Beyond the boardwalk, a trail ascends forested hills to reach a small beach at Teluk Paku. However, the place stinks and is littered with debris and logs washed ashore. We quickly dish our plan for a swim.
After two days of short trails, we are ready for a challenge on the third: the tougher Lintang Trail to Tajor waterfalls and Tanjung Rhu. As the route climbs, the hilly terrain of dense forest thins out into kerangas or heath forest. Kerangas is Iban for “land that cannot grow rice” – an apt name as the nutrient-poor soil here can only support skinny trees.
Further on, the terrain flattens out into a plateau of shrubland or padang vegetation. A wooden walkway forms part of the trail, having been built to prevent erosion caused by trampling tourists. We pass weathered sandstone flats, peppered with circles. It’s a harsh environment, and the vegetation is sparse and stunted, including such adapted species as conifers with needle-shaped leaves.
The place is a nepenthes heaven – there are so many different species.
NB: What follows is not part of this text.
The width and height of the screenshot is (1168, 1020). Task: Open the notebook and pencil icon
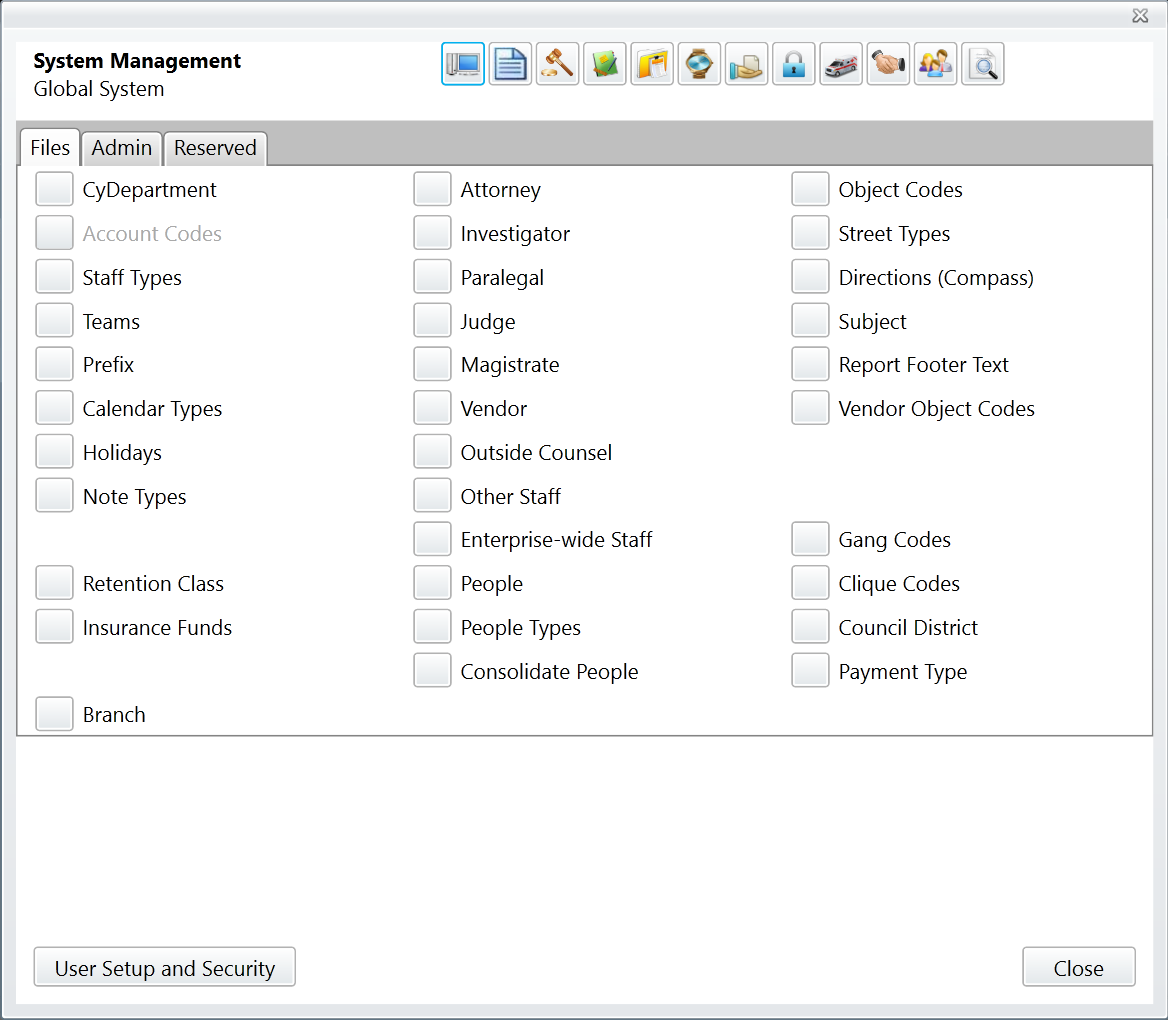604,63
We’ve only ever seen nepenthes growing on the ground or clambering up trees – never a whole shrub festooned with them!
The padang is an unforgiving place. The sun bears down on us relentlessly and the scanty vegetation offers little shade. We are glad when the trail enters shaded forest again as we near Tajor Waterfalls. Though it is just a small cascade of tea-coloured water, clumps of reeds and bonsai-like trees around the waterfalls create a fairy-tale scene and a good spot for a break.
Scenic cliffs and bays
Beyond the waterfalls, the trail weaves in and out of scrubland and forest for an hour and a half before ending at Tanjung Rhu. At this headland, sheer sandstone cliffs plunge into the sea.
Because of the exposed environment, only hardy vegetation thrives here – plants which can withstand the searing sun and strong winds, such as the pandanus and the carnivorous sun dew, a rosette-shaped plant that feeds on insects.
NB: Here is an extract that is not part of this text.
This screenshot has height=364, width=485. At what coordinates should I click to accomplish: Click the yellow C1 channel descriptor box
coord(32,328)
The erosive forces of the elements have also created a fascinating sandstone terrain featuring wave-cut platforms, rock pools and beautiful iron markings and circles. A trail leads down the cliff to the rocky seashore. It is dotted with tide pools of almost perfect circles, some with fish and crabs caught inside. The rising tide, however, prevents us from reaching Bako’s iconic sea stack which is often depicted in pictures and postcards.
Though long and tough, the Lintang trail is definitely worth the effort as it traverses different landscapes – we get to experience a considerable variety of terrain which Bako is known for.
The next day, we opt for a less strenuous trek. For the walk to Teluk Pandan Besar and Teluk Pandan Kecil, we follow the route to the waterfalls part-way, then turn off into a sandy path lined with pitcher plants and the peculiar ant plant hanging from tree trunks.
The latter have swollen bases full of chambers inhabited by ants. The plant-ant relationship has evolved in a nutrient-scarce environment – leftover food brought in by the ants are dissolved and sucked up by the plant, which provides shelter for the ants.
The trail leads to two cliffs which overlook two secluded bays. On one of them, a 10-minute descent through cliff vegetation brings us to the secluded beach of Teluk Pandan Kecil, framed by more stunning weathered sandstone cliffs.
When not on the trails, we stroll around the lush garden surrounding the chalets, and are often rewarded with wildlife sightings: silvered leaf monkeys, a flying lemur, flying geckos, various birds and, of course, bearded pigs.
On our last evening there, we walk around the chalets in search of nocturnal creatures such as the colugo and slow loris, but fail to pick them out. We are, however, entertained by Bako’s natural light show: the synchronised flashing of lights from fireflies which congregate on mangrove trees along the plankwalk.
It’s a magical twinkling extravaganza, and a perfect way to bring our perfect trip to Bako to a close.